>> BEGIN RECORDS SHOWN
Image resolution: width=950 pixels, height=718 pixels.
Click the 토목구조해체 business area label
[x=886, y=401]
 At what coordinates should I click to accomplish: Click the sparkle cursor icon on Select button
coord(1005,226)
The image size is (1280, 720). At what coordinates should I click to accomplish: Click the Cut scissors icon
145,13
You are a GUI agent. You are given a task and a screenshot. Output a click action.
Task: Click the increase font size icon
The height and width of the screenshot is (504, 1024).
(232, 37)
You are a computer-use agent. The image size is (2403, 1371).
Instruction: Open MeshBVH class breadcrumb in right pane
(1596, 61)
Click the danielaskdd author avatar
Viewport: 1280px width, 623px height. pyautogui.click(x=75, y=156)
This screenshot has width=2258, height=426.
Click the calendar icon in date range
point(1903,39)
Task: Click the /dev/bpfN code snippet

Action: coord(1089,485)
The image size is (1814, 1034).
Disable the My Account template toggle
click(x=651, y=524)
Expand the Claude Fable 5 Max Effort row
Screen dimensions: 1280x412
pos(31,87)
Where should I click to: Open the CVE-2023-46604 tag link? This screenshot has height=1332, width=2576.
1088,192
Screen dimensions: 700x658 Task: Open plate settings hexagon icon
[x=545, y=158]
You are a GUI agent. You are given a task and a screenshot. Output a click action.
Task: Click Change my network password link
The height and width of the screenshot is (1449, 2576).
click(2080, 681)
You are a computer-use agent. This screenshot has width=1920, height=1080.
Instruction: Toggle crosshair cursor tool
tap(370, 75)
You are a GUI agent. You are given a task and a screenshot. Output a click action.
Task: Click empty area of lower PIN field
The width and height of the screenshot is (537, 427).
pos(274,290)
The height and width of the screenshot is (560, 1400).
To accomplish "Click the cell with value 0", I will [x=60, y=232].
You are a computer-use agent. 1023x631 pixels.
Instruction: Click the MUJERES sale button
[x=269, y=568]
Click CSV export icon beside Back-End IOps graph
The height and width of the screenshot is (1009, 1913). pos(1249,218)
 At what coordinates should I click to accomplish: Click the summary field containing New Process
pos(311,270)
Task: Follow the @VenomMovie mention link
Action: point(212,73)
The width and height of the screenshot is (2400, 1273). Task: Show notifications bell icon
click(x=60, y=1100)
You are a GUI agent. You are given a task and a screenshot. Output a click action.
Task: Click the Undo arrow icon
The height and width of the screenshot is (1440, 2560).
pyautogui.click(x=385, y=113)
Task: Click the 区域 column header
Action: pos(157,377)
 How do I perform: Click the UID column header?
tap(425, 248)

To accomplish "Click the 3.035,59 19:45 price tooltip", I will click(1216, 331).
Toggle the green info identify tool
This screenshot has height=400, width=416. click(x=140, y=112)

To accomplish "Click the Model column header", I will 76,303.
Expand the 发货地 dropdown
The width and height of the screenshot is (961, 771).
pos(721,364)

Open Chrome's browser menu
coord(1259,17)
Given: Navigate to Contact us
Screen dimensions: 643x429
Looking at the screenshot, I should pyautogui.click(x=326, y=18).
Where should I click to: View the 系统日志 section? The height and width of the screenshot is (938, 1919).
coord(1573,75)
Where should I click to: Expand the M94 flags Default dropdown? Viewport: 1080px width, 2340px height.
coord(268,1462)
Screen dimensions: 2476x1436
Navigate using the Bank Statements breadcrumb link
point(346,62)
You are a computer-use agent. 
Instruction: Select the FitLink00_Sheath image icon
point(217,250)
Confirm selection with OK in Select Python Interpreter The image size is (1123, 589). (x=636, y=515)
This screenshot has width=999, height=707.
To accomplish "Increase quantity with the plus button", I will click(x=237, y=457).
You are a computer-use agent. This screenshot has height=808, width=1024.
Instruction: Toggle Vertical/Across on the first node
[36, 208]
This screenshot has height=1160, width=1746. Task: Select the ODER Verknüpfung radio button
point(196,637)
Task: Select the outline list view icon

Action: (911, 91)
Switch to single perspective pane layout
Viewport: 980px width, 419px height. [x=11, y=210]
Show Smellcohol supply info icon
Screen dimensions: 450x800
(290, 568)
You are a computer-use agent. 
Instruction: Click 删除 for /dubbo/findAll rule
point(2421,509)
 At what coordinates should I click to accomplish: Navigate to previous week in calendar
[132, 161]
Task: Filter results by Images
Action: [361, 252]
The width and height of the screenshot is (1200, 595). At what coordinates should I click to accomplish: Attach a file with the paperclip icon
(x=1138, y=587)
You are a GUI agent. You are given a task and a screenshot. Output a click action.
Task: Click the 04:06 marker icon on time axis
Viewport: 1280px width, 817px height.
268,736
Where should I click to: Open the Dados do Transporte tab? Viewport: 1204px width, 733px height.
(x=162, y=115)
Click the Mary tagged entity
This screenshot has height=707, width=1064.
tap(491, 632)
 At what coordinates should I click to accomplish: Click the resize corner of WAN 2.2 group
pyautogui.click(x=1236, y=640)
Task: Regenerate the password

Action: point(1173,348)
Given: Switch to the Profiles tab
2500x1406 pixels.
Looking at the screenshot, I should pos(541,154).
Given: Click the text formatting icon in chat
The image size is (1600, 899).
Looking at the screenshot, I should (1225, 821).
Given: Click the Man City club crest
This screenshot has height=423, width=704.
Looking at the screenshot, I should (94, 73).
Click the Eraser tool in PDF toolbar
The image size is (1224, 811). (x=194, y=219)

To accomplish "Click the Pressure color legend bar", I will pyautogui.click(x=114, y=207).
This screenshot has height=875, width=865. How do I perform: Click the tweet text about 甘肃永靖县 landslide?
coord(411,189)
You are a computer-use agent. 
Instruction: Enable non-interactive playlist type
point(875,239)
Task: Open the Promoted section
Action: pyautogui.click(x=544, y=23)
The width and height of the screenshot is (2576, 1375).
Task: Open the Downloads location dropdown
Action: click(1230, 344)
>> END RECORDS SHOWN
DIRECTIONS FOR THIS TASK — Extract every line of the listing above and reproduce each one without any change.

CORRECT OUTPUT —
Image resolution: width=950 pixels, height=718 pixels.
Click the 토목구조해체 business area label
[x=886, y=401]
 At what coordinates should I click to accomplish: Click the sparkle cursor icon on Select button
coord(1005,226)
The image size is (1280, 720). At what coordinates should I click to accomplish: Click the Cut scissors icon
145,13
You are a GUI agent. You are given a task and a screenshot. Output a click action.
Task: Click the increase font size icon
The height and width of the screenshot is (504, 1024).
(232, 37)
You are a computer-use agent. The image size is (2403, 1371).
Instruction: Open MeshBVH class breadcrumb in right pane
(1596, 61)
Click the danielaskdd author avatar
Viewport: 1280px width, 623px height. pyautogui.click(x=75, y=156)
This screenshot has width=2258, height=426.
Click the calendar icon in date range
point(1903,39)
Task: Click the /dev/bpfN code snippet

Action: coord(1089,485)
The image size is (1814, 1034).
Disable the My Account template toggle
click(x=651, y=524)
Expand the Claude Fable 5 Max Effort row
Screen dimensions: 1280x412
pos(31,87)
Where should I click to: Open the CVE-2023-46604 tag link? This screenshot has height=1332, width=2576.
1088,192
Screen dimensions: 700x658 Task: Open plate settings hexagon icon
[x=545, y=158]
You are a GUI agent. You are given a task and a screenshot. Output a click action.
Task: Click Change my network password link
The height and width of the screenshot is (1449, 2576).
click(2080, 681)
You are a computer-use agent. This screenshot has width=1920, height=1080.
Instruction: Toggle crosshair cursor tool
tap(370, 75)
You are a GUI agent. You are given a task and a screenshot. Output a click action.
Task: Click empty area of lower PIN field
The width and height of the screenshot is (537, 427).
pos(274,290)
The height and width of the screenshot is (560, 1400).
To accomplish "Click the cell with value 0", I will [x=60, y=232].
You are a computer-use agent. 1023x631 pixels.
Instruction: Click the MUJERES sale button
[x=269, y=568]
Click CSV export icon beside Back-End IOps graph
The height and width of the screenshot is (1009, 1913). pos(1249,218)
 At what coordinates should I click to accomplish: Click the summary field containing New Process
pos(311,270)
Task: Follow the @VenomMovie mention link
Action: point(212,73)
The width and height of the screenshot is (2400, 1273). Task: Show notifications bell icon
click(x=60, y=1100)
You are a GUI agent. You are given a task and a screenshot. Output a click action.
Task: Click the Undo arrow icon
The height and width of the screenshot is (1440, 2560).
pyautogui.click(x=385, y=113)
Task: Click the 区域 column header
Action: pos(157,377)
 How do I perform: Click the UID column header?
tap(425, 248)

To accomplish "Click the 3.035,59 19:45 price tooltip", I will click(1216, 331).
Toggle the green info identify tool
This screenshot has height=400, width=416. click(x=140, y=112)

To accomplish "Click the Model column header", I will 76,303.
Expand the 发货地 dropdown
The width and height of the screenshot is (961, 771).
pos(721,364)

Open Chrome's browser menu
coord(1259,17)
Given: Navigate to Contact us
Screen dimensions: 643x429
Looking at the screenshot, I should pyautogui.click(x=326, y=18).
Where should I click to: View the 系统日志 section? The height and width of the screenshot is (938, 1919).
coord(1573,75)
Where should I click to: Expand the M94 flags Default dropdown? Viewport: 1080px width, 2340px height.
coord(268,1462)
Screen dimensions: 2476x1436
Navigate using the Bank Statements breadcrumb link
point(346,62)
You are a computer-use agent. 
Instruction: Select the FitLink00_Sheath image icon
point(217,250)
Confirm selection with OK in Select Python Interpreter The image size is (1123, 589). (x=636, y=515)
This screenshot has width=999, height=707.
To accomplish "Increase quantity with the plus button", I will click(x=237, y=457).
You are a computer-use agent. This screenshot has height=808, width=1024.
Instruction: Toggle Vertical/Across on the first node
[36, 208]
This screenshot has height=1160, width=1746. Task: Select the ODER Verknüpfung radio button
point(196,637)
Task: Select the outline list view icon

Action: (911, 91)
Switch to single perspective pane layout
Viewport: 980px width, 419px height. [x=11, y=210]
Show Smellcohol supply info icon
Screen dimensions: 450x800
(290, 568)
You are a computer-use agent. 
Instruction: Click 删除 for /dubbo/findAll rule
point(2421,509)
 At what coordinates should I click to accomplish: Navigate to previous week in calendar
[132, 161]
Task: Filter results by Images
Action: [361, 252]
The width and height of the screenshot is (1200, 595). At what coordinates should I click to accomplish: Attach a file with the paperclip icon
(x=1138, y=587)
You are a GUI agent. You are given a task and a screenshot. Output a click action.
Task: Click the 04:06 marker icon on time axis
Viewport: 1280px width, 817px height.
268,736
Where should I click to: Open the Dados do Transporte tab? Viewport: 1204px width, 733px height.
(x=162, y=115)
Click the Mary tagged entity
This screenshot has height=707, width=1064.
tap(491, 632)
 At what coordinates should I click to accomplish: Click the resize corner of WAN 2.2 group
pyautogui.click(x=1236, y=640)
Task: Regenerate the password

Action: point(1173,348)
Given: Switch to the Profiles tab
2500x1406 pixels.
Looking at the screenshot, I should pos(541,154).
Given: Click the text formatting icon in chat
The image size is (1600, 899).
Looking at the screenshot, I should (1225, 821).
Given: Click the Man City club crest
This screenshot has height=423, width=704.
Looking at the screenshot, I should (94, 73).
Click the Eraser tool in PDF toolbar
The image size is (1224, 811). (x=194, y=219)

To accomplish "Click the Pressure color legend bar", I will pyautogui.click(x=114, y=207).
This screenshot has height=875, width=865. How do I perform: Click the tweet text about 甘肃永靖县 landslide?
coord(411,189)
You are a computer-use agent. 
Instruction: Enable non-interactive playlist type
point(875,239)
Task: Open the Promoted section
Action: pyautogui.click(x=544, y=23)
The width and height of the screenshot is (2576, 1375).
Task: Open the Downloads location dropdown
Action: click(1230, 344)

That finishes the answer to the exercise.